- **PROBLEM TO WORK ON**:
Change "について" to "に関して" in the part of the records that opens with the line containing "吉坂包装 (36, 1797)" and closes with the line containing "趣味家さん交配苗 (52, 1845)", and write out only those lines with everything else left as it is.

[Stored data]
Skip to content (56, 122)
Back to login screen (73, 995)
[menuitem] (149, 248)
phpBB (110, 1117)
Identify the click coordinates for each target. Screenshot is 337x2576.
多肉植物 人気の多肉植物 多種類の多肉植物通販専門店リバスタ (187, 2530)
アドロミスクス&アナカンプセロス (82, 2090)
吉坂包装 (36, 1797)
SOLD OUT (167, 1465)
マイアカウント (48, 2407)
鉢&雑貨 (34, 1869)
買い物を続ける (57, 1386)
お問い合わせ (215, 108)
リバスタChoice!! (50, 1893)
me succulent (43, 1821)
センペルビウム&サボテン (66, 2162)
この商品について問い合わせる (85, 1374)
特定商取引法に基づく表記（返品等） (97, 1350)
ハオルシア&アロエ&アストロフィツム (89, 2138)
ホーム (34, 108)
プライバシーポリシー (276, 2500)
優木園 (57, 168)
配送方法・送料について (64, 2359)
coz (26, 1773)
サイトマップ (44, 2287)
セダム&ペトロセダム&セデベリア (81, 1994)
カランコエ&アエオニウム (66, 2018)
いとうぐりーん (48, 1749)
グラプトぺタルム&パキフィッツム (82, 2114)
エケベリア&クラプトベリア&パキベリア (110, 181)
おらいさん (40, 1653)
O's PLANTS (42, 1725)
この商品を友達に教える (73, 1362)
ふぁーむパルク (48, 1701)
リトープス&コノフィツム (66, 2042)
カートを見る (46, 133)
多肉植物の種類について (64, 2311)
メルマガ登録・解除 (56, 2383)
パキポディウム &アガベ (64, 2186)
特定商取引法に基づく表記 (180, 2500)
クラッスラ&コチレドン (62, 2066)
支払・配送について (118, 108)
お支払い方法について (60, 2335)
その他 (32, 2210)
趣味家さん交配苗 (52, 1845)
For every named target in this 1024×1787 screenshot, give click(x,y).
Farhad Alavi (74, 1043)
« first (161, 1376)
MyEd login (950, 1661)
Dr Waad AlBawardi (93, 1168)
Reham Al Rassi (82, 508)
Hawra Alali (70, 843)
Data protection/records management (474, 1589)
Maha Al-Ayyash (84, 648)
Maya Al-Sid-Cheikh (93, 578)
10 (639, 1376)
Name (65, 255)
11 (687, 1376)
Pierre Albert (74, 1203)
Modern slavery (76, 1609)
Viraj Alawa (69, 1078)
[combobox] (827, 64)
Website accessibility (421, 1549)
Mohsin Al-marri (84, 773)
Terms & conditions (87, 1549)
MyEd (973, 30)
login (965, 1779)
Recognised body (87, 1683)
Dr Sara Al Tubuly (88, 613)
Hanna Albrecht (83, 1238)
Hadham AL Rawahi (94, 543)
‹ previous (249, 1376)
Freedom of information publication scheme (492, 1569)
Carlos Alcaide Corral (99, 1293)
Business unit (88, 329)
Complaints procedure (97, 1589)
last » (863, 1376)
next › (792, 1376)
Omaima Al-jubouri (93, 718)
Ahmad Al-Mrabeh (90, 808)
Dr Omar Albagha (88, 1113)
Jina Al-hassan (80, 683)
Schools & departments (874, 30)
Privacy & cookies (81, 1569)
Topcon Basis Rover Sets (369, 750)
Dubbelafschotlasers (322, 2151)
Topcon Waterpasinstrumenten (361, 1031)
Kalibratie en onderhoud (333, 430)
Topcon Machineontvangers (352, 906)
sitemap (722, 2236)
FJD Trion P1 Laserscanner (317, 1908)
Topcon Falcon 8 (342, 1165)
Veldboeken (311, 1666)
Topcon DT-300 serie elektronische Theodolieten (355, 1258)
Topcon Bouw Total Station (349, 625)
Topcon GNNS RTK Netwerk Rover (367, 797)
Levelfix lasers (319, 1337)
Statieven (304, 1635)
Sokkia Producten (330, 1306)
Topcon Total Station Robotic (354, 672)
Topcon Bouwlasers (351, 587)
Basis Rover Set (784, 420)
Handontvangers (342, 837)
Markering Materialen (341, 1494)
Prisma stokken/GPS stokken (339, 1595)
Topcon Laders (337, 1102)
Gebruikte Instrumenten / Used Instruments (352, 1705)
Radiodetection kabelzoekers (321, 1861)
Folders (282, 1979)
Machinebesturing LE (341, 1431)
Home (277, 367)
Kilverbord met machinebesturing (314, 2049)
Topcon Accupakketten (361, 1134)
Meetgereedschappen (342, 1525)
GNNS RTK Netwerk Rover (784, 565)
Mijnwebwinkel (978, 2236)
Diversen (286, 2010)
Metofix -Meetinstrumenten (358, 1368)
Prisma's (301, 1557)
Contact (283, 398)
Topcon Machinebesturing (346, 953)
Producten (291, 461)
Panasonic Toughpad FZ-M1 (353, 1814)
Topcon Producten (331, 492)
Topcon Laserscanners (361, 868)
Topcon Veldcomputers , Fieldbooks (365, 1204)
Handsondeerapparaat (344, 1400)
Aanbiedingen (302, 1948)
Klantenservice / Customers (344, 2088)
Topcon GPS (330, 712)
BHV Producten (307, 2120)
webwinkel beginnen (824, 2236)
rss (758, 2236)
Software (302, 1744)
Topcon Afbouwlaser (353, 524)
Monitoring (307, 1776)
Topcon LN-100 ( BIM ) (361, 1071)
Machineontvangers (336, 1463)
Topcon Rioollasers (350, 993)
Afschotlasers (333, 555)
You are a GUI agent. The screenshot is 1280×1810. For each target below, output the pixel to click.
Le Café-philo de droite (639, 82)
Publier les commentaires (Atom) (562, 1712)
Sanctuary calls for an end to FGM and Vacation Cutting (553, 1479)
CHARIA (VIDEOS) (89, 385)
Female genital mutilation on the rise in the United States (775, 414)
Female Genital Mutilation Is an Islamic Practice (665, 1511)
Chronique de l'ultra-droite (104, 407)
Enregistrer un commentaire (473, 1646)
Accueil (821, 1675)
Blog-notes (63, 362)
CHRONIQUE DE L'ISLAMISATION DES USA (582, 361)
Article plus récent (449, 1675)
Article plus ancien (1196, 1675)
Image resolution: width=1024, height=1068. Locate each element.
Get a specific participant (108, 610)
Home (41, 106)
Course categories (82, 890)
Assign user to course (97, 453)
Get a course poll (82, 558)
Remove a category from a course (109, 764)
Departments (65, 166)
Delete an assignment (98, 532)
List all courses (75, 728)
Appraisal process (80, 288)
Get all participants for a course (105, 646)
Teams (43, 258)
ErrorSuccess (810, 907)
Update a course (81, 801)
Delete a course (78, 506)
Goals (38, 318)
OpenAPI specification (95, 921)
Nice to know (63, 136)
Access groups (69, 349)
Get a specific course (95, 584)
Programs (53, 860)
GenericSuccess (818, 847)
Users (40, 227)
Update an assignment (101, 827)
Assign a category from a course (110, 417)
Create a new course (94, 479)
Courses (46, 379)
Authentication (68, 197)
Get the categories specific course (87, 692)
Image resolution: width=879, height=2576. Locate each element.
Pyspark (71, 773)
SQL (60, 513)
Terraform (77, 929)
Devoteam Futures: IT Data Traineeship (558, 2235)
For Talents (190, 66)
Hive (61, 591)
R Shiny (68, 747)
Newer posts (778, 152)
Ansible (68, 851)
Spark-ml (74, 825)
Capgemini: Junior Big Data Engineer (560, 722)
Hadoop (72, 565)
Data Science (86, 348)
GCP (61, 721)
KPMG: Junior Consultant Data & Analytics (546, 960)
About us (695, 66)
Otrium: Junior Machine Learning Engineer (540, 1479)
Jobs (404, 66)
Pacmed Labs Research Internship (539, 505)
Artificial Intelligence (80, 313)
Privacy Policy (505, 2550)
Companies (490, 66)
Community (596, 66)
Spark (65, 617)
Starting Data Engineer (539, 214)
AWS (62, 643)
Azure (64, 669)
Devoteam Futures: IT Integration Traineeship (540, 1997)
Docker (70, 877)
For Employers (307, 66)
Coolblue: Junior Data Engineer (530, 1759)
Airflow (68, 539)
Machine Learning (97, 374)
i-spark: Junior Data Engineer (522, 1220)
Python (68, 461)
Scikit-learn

- **EXERCISE RESPONSE**:
吉坂包装 (36, 1797)
SOLD OUT (167, 1465)
マイアカウント (48, 2407)
鉢&雑貨 (34, 1869)
買い物を続ける (57, 1386)
お問い合わせ (215, 108)
リバスタChoice!! (50, 1893)
me succulent (43, 1821)
センペルビウム&サボテン (66, 2162)
この商品に関して問い合わせる (85, 1374)
特定商取引法に基づく表記（返品等） (97, 1350)
ハオルシア&アロエ&アストロフィツム (89, 2138)
ホーム (34, 108)
プライバシーポリシー (276, 2500)
優木園 (57, 168)
配送方法・送料に関して (64, 2359)
coz (26, 1773)
サイトマップ (44, 2287)
セダム&ペトロセダム&セデベリア (81, 1994)
カランコエ&アエオニウム (66, 2018)
いとうぐりーん (48, 1749)
グラプトぺタルム&パキフィッツム (82, 2114)
エケベリア&クラプトベリア&パキベリア (110, 181)
おらいさん (40, 1653)
O's PLANTS (42, 1725)
この商品を友達に教える (73, 1362)
ふぁーむパルク (48, 1701)
リトープス&コノフィツム (66, 2042)
カートを見る (46, 133)
多肉植物の種類に関して (64, 2311)
メルマガ登録・解除 (56, 2383)
パキポディウム &アガベ (64, 2186)
特定商取引法に基づく表記 (180, 2500)
クラッスラ&コチレドン (62, 2066)
支払・配送に関して (118, 108)
お支払い方法に関して (60, 2335)
その他 (32, 2210)
趣味家さん交配苗 (52, 1845)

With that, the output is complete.